Ya'nî esmâ, Zât’a delâleti i'tibâriyle (işaret etmesi bakımından) ve zâtın dahî ahadiyyeti (salt, sırf, tekliği) haysiyyetiyle (bakımından), müsemmânın (isimlenenin (birimin) aynıdır ve müsemmâ (isimlenen (birim) ancak hüviyyet-i Hakk'ın (hakk’ın zatının) aynıdır. Ve esmâ, kendilerinin muktezayâtından (gereklerinden) olan hakâyık-ı kevniyyenin (kevni hakikatlerin, ‘ilmi suretlerin’) zuhûrunu (açığa çıkmasını) ister ki, bu hakâyık (hakikâtler, manalar) esmâ hazînelerinde (esmanın kendi istidatlarında) bi'l-kuvve (potansiyel güç olarak) mevcûddur ve halbuki esmânın zuhûrunu (açığa çıkmasını) istediği hakâyık (hakikatler, manalar), âlemden başka bir şey değildir. Çünkü ma'nâ sûretsiz (şekilsiz) zâhir olmaz (görülmez). Binâenaleyh (nitekim) ulûhiyyet (Allah) me'lûh (kul, ‘esma ve sıfatları’) ve rubûbiyyet (rablık ‘esma’) dahi merbûb (kul, ‘terkibiyet’) ister. Ve aksi halde ulûhiyyet (teklik mertebesi) ve rubûbiyyet (rablık) (esma mertebesi) için ayn (açığa çıkmak, aşıkâr olmak) sâbit olmaz. Bunların vücûden (vücut olarak) ve takdîren (takdir ederek),  ya'nî aynen (birimin kendisi olarak) ve zihnen (zihinsel olarak) sübûtu, (çıkışı) ancâk me'lûh (kul, ‘esma ve manalar’) ve merbûb (kul, ‘terkibiyet’) ile olur. Ve Hak Teâlâ min-haysü'z-zât (Zat’ı bakımından) âlemlerden ganî (zengin) ise de, bu hükm-i gınâ, (zenginlik hükmü) rubûbiyyet (rablık,’ esma’) için sâbit (mevcut) değildir. Zîrâ zât-ı ahadiyyette (Zat mertebesine) isim ve resim ve na't (nitelik) ve sıfat yoktur. Fakat rubûbiyyet, (rablık, ‘esma mertebesi’) mütehakkık olmak (gerçekleşmek, meydana çıkmak) için bir mazhar (görüneceği bir mahal) ister ki, o da âlemdir (evrendir). Binâenaleyh (nitekim) âlemlerden ganî (zengin) değildir. Bu sûrette emr (hususlar, işler), bu iki şey arasında bâkî kaldı. Ya'nî Hak, zâtı haysiyyetiyle (bakımından) âlemlerden ve esmâdan ganîdir (zengindir); velâkin rubûbiyyet haysiyyetiyle (rablığı (esması bakımından) değildir. Ve rubûbiyyet ise hakîkatte ve ittisâfda (sıfatlarda), âlemlerden ganî (zengin) olan  bu zâtın aynından (kendisinden) gayri (başka) değildir. Çünkü rubûbiyyet dahi, zâtın aynı olan bir nisbettir. (niteliktir, vasıftır) Şu halde Rab (esma) nisbet (sıfatlar, özellikler) i'tibâriyle (bakımından) zâtın aynıdır; ve zât, sıfat-ı rubûbiyyet (rububiyet sıfatı, esmaların özellikleri) ile zâhir olur. (açığa çıkar, görülür)

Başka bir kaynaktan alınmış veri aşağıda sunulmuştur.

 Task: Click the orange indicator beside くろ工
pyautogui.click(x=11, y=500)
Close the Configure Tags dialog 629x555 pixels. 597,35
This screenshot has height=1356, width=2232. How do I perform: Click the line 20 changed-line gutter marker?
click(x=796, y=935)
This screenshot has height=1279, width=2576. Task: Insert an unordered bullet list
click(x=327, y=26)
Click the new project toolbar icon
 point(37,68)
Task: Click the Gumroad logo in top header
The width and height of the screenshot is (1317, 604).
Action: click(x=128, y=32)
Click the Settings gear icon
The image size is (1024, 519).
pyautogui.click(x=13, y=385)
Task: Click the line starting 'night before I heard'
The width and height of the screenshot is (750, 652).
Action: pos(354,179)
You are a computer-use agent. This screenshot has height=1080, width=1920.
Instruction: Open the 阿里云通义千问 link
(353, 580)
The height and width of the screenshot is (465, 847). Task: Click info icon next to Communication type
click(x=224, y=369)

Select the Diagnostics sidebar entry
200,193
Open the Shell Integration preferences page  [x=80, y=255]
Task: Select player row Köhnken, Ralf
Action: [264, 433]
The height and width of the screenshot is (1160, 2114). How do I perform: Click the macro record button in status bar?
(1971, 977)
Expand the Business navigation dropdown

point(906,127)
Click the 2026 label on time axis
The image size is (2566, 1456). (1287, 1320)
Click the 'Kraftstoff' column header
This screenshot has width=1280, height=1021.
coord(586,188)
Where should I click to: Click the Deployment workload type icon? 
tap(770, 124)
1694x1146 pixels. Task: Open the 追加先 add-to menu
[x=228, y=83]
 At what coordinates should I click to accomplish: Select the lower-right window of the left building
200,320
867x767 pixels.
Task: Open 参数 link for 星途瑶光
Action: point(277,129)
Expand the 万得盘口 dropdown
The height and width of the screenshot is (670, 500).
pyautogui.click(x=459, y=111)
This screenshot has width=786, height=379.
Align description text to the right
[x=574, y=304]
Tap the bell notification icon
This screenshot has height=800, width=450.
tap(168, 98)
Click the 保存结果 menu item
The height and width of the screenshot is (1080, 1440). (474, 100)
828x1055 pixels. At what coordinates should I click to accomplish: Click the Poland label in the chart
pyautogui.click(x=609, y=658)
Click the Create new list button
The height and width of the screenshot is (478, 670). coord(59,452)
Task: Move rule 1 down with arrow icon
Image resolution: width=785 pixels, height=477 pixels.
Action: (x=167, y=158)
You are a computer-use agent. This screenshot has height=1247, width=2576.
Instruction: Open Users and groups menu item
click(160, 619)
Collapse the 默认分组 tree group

İmdi vaktâki emr, hükm-i niseb sebebiyle müteârız oldu, ibâdı üzerine şefkatten, Hakk'ın kendi nefsini, onunla vasf eylediği şey, haberde vârid oldu (4).

Ya'nî Hak min-haysü'z-zât (zatı bakımından) ganîdir, (zengindir) min-haysü'l-esmâ ve's-sıfât (esma ve sıfatları bakımından) ise değildir; ve esmâ ise zât-ı ahadiyyetin (mutlak zatın) nisbetleridir. (özellikleridir, nitelikleridir) Binâenaleyh (nitekim) gınâ (zenginlik) ile  iftikar (fakirlik) birbirine müteârız (zıt) olan iki emirdir; (husustur) ve kezâ (böylece) niseb-i zâtiyye (zatın sıfatlarından, özelliklerinden) olan esmâ dahi, Dârr (bela, sıkıntı) ve Nâfi' (hayır, fayda) gibi, yekdîğerine (birbirlerine) mütekâbil (karşı) ve müteârızdır. (zıttır) İşte nisbetlerin (sıfatların) hükmü böyle müteârız, (zıt) olunca, Hak Kur'ân-ı Kerîm'de (Bakara, 21207) kavliyle (sözleriyle) ibâdı  üzerine (kulları hakkında) şefkati, kendi nefsine isnâd etti; (atfetti, dayandırdı) ve Hakk'ın kullarına şefkati onlar hakkında rahmetidir. Halbuki ibâdın (kulların) her birisi bir ismin mazharı (göründüğü, açığa çıktığı mahal) olup, o ismin ahkâmını (hükümlerini) ızhâr eder; (açığa çırarır) ve kemâlât-ı esmâ, (esmaların mükemmellikleri) onların vücûdiyle zâhir olur. (açığa çıkar, görünür) Binaenaleyh (nitekim) Hakk'ın kullarına olan rahmeti, kendi esmâsına olan rahmetidir.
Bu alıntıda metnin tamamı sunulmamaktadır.